The Times of India, rated 3.5 out of 5 stars, stating that "Vetri Maaran delivers yet another solid action drama that keeps us engrossed from start to finish." Behindwoods rated 3.25/5, stating that "Asuran is an engaging watch with strong performances, interesting plot and an amazing emotional connect with the audience throughout." Krupa Ge from Silverscreen said, "Asuran is a bloody revenge saga, that's also weirdly enough about the futility of violence... Watching the film, after reading the book (Vekkai), feels like dipping in and out of the novel, to wander off to the sides of the pages, filled with detours and notes. It starts where the novel starts, but goes back and forth, imagining what could have been."

Gauthaman Baskaran from News18, gave contrary reviews by rating the film 2 out of 5, stating that "Coming at a time when graphic and lurid on-screen violence is being questioned and even condemned, Asuran would appear needlessly falling back to the old formula." Baradwaj Rangan of Film Companion South wrote, "None of the characters feel fully formed because the timelines feel rushed. We don't feel time and lives weigh down on us the way it did in Vada Chennai or Visaranai. Maybe it's the on/off voiceovers, which feel like hastily applied band-aids over sore spots in the storytelling. But the bigger absence is the lack of set pieces. Vetri Maaran seems to be holding back almost deliberately, as though mirroring his leading man".
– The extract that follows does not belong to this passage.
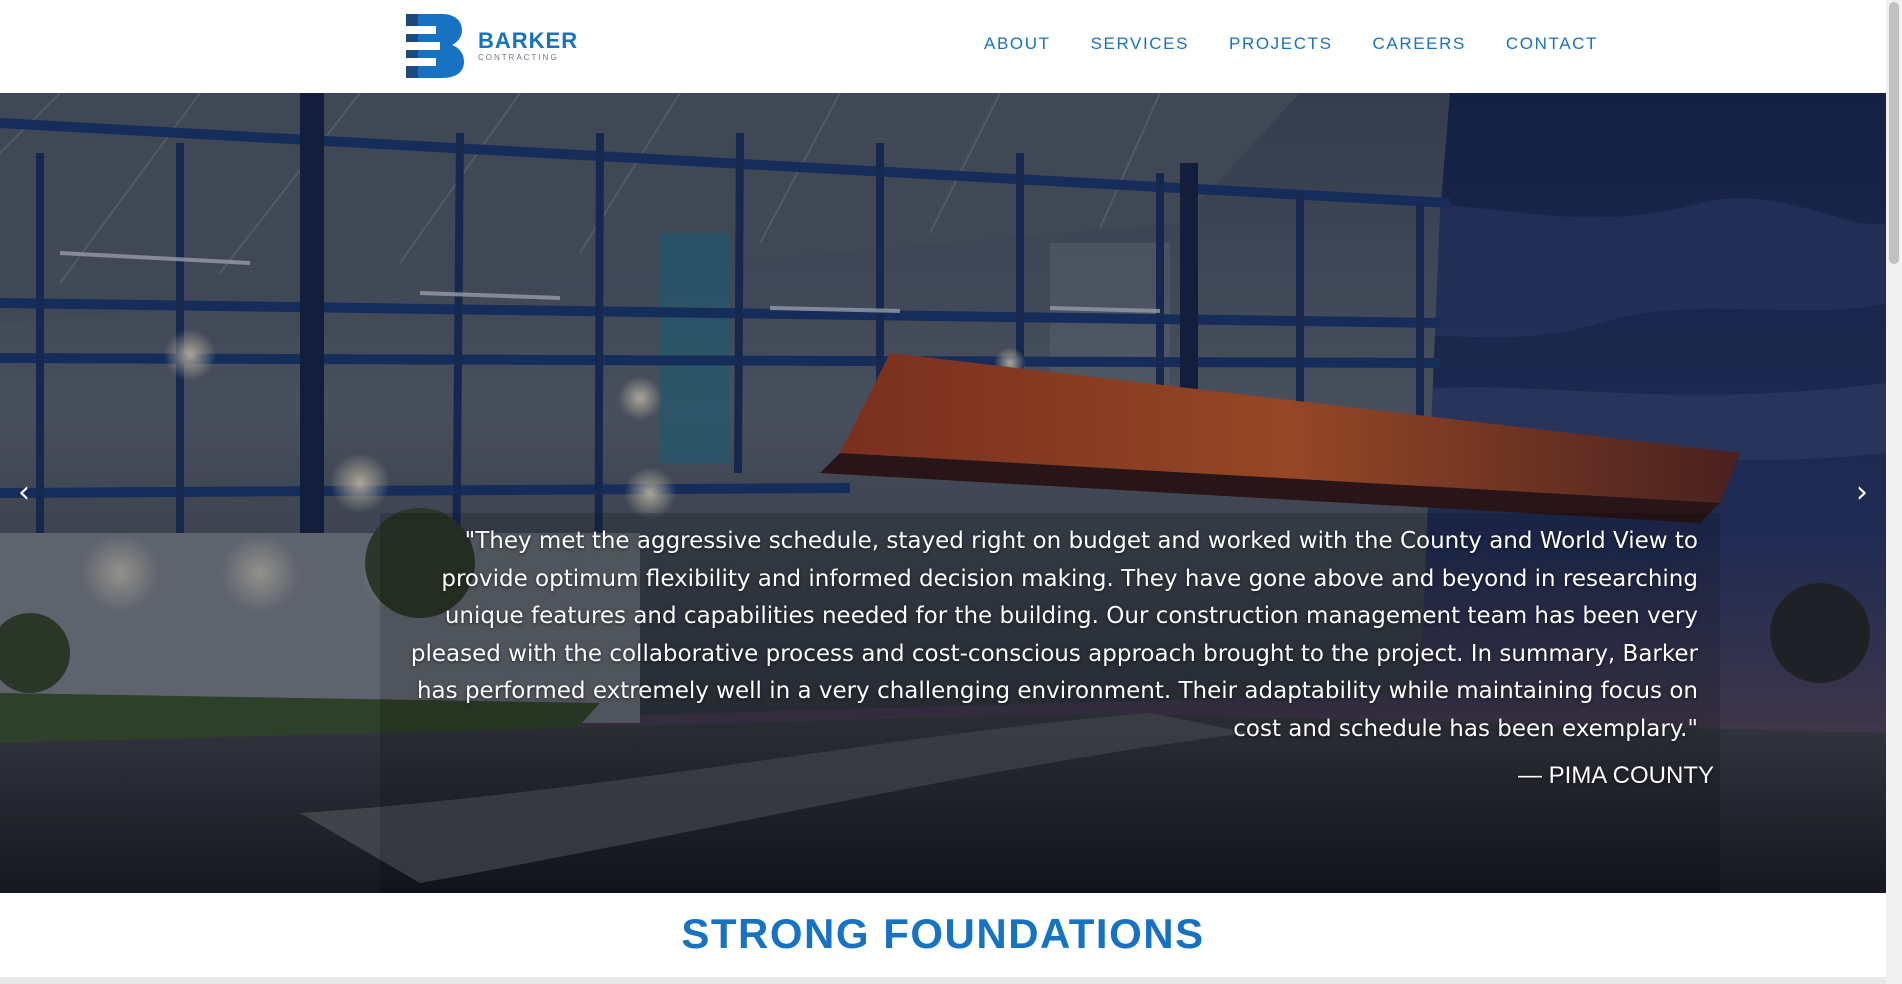  I want to click on page-bottom-edge, so click(943, 980).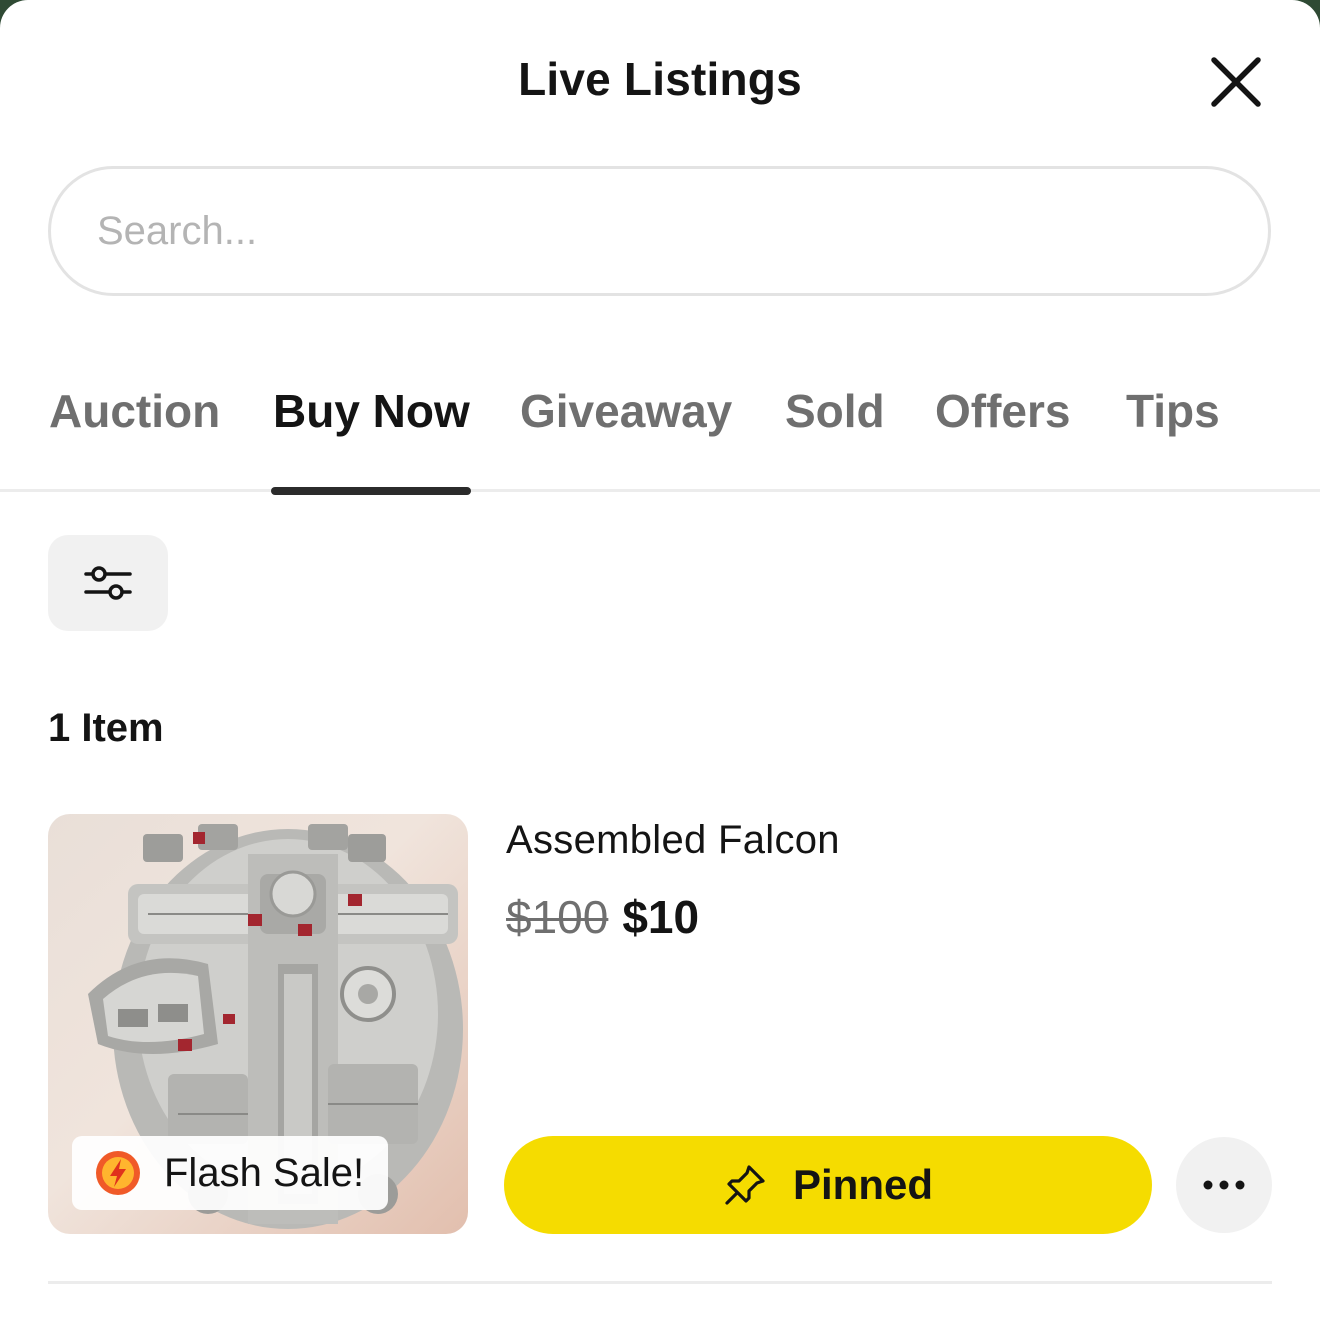 This screenshot has height=1324, width=1320. I want to click on search-bar, so click(660, 231).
A critic from the HuffPost wrote that the film has taken inspiration from Kilvenmani massacre of 1968, using as a plot device.

===Box office===
Asuran grossed approximately ₹16 crore in Tamil Nadu in its first weekend. The film collected ₹3.35 crore in Kerala in 10 days. The film grossed over ₹66.25 crore worldwide.

== Accolades ==

| Year | Award | Category | Recipient(s) | Result | Ref |
| 2020 | Zee Cine Awards | Best Director | Vetrimaaran | Won |  |
| Best Actor | Dhanush | Won |
| Best Background Score | G. V. Prakash Kumar | Won |
| Best Costume Designer | Perumal Selvam | Won |
| Best Female Playback Singer | Saindhavi | Nominated |
| Best Actress | Manju Warrier | Nominated |
| Favourite Heroine | Manju Warrier | Nominated |
| Favourite Hero | Dhanush | Nominated |
| Find of the Year | Ken Karunas | Won |
| 2020 | Ananda Vikatan Cinema Awards | Best Director | Vetrimaaran | Won |  |
| Best Actor - Male | Dhanush | Won |
| Best Actor-Female | Manju Warrier | Nominated |
| Best Supporting Actor | Ken Karunas | Nominated |
| Best Art Direction | Jacki | Won |
| Best Playback Singer – Female | Saindhavi | Won |
| Best Lyricist | Yugabharathi | Won |
| Best Makeup Artist | Banu Nellai V. Shanmugam K. Velmurugan | Won |
| 2020 | 22nd Asianet Film Awards | Best Female Actress (Tamil) | Manju Warrier | Won |  |
| 2020 | Norway Tamil Film Festival Awards | Best Film | Kalaipuli S. Thanu | Won |  |
| Best Director | Vetrimaaran | Won |
| Best Playback Singer – Female | Saindhavi | Won |
| Best Stunt Choreography | Peter Hein | Won |
| 2021 | 67th National Film Awards | Best Actor | Dhanush | Won |  |
| Best Feature Film in Tamil | V Creations (Producer) Vetrimaaran (Director) | Won |
| 2021 | 9th SIIMA Awards | Best Director | Vetrimaaran | Won |  |
| Best Film | Asuran | Nominated |
| Best Actor | Dhanush | Won |
| Best Actress | Manju Warrier | Nominated |
| Best Actress (Critics) | Manju Warrier | Won |
| Best Cinematographer | R. Velraj | Won |
| Best Debut Actor | Ken Karunas | Won |
| Best Lyrics | Yuga Bharthi -Ellu Vaya Pookalae | Nominated |
| Best Male Playback Singer | Velmurugan | Nominated |
| Best Female Playback Singer | Saindhavi | Won |
| Best Music Director | G. V. Prakash Kumar | Nominated |

== Remake ==
Asuran was remade in Telugu as Naarappa in 2021, starring Venkatesh and directed by Srikanth Addala. Kalaipuli S. Thanu returned as the producer of the film along with Daggubati Suresh Babu under their banners V. Creations and Suresh Productions.